Breathing.  Vastly overrated, but there is something to taking a deep breath.  Or taking a walk, reading a poem, emptying one’s mind of the concerns at hand.  Years ago I worked a block away from a terrific gym – I used to go swimming at lunchtime.  My afternoon clients were better off from following my half-hour in the water, into which no voices could penetrate…

We need to create that psychic space, pool or no pool – our work will benefit, our ability to focus will improve, and our souls will be just a little bit lighter.

A better world starts at home…or at the office?

Tuesday, August 23, 2011

The Danger of Dowagers

We met with a group last week that, by rights, ought to have a robust donor base. Over 100 years old, founded by and affiliated for most of its first century with several of New York’s most august and philanthropic families.

Rescued by a bequest by one of those families last year, from near-death due to mounting debt.

There are many factors that brought this group to its knees like that, but one, frankly, was the curse of the benevolent “fixer.” I’m referring to the long-time (multi-generation, often) donor affiliation which has lost its luster – so that the family members still affiliated are giving out of duty, but are not motivated enough to be asking. The nonprofit was really important to someone a couple of generations back, but not to the folks on the board, now.

So why does this leave a group worse off than groups without this affiliation?

First, because, more often than not, the affiliation with this founding family has enabled the nonprofit to rest on that affiliation – to let its fundraising muscles go flabby. Janet will write a check, goes the history…so why do the hard work of finding and stewarding new donors, when Janet and her descendants will fill the void?

And second, because the group has people filling seats on its board who aren’t fulfilling the board’s primary role – to serve as ambassadors.

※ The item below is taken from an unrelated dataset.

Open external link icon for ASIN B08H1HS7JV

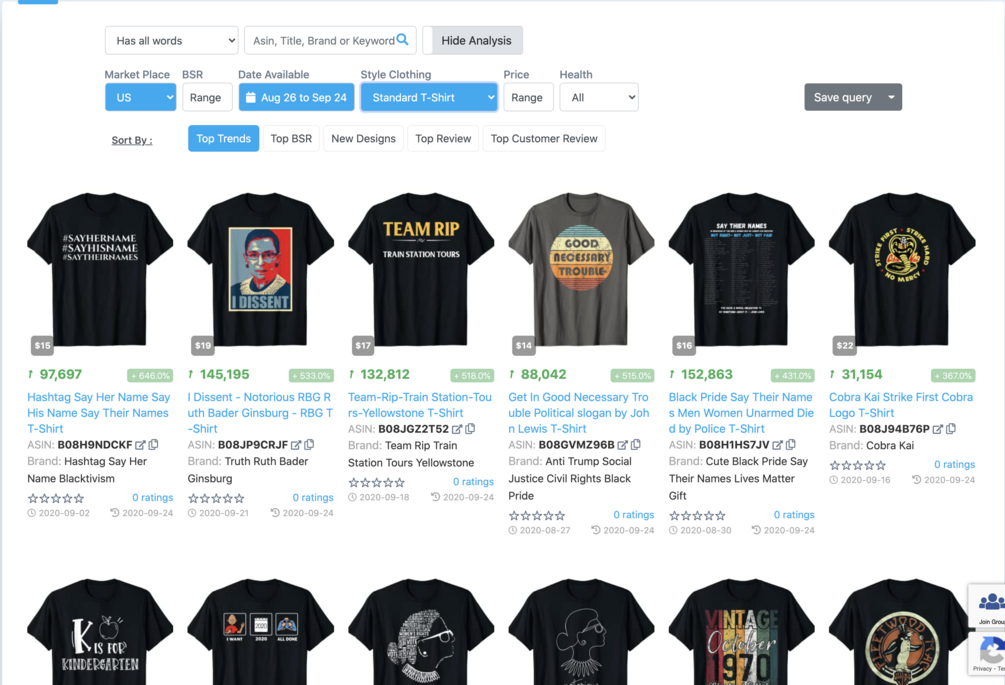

Other board members get the message that what’s valued isn’t activation but check-writing; and while they may not be able to write that level of check, they’ll give up on the activation too, because it’s not the driving paradigm.

And finally, because having that level of resources on a board, puts stars in people’s eyes. The $500 donors don’t seem worth going after, because you’ve got $50,000 donors within reach.

But do you really?

You may have one at hand, who’ll eventually give you a bequest…but more than that is a mirage.

And mirages don’t cut it, these days...

Wednesday, August 17, 2011

Tell Me The Worst

This is a companion to last week’s piece, about the importance of trust in board-staff relations to fundraising success – and it’s about laying your cards down on the table.

Board members don’t like surprises. That’s a truism, but as a board member, staff leader and consultant to board members and staff leaders, I understand why it matters. The reasoning is akin to how, as a mother of teenagers, I find myself begging them: “Tell me the worst, whatever it is – but just don’t lie to me.

What you know, can be dealt with.

What you don’t know, sneaks up and ambushes you.

We’re often called in, these days, on emergency fundraising campaigns. Those “If we don’t raise $100,000 by November we’re out of business” kind of appeals.

When you make that kind of last-ditch plea, people who care about your organization’s work may indeed come forward…but they’ll lose faith fast if it turns out you need that amount and then “Oh, I forgot, I also need $3,200 for the water bill” and “Our insurance is going to get cancelled if I don’t pay the overdue invoice” and “The IRS really does mean it this time, I guess.

Tell me the worst – and let me, as a board member, be your partner in figuring it out.

Don’t cushion the bad news by parceling it out in drips and drabs.

You may think you’re protecting me by holding the worst back. But it’s going to come out anyway, and nobody…but nobody…likes Chinese water torture.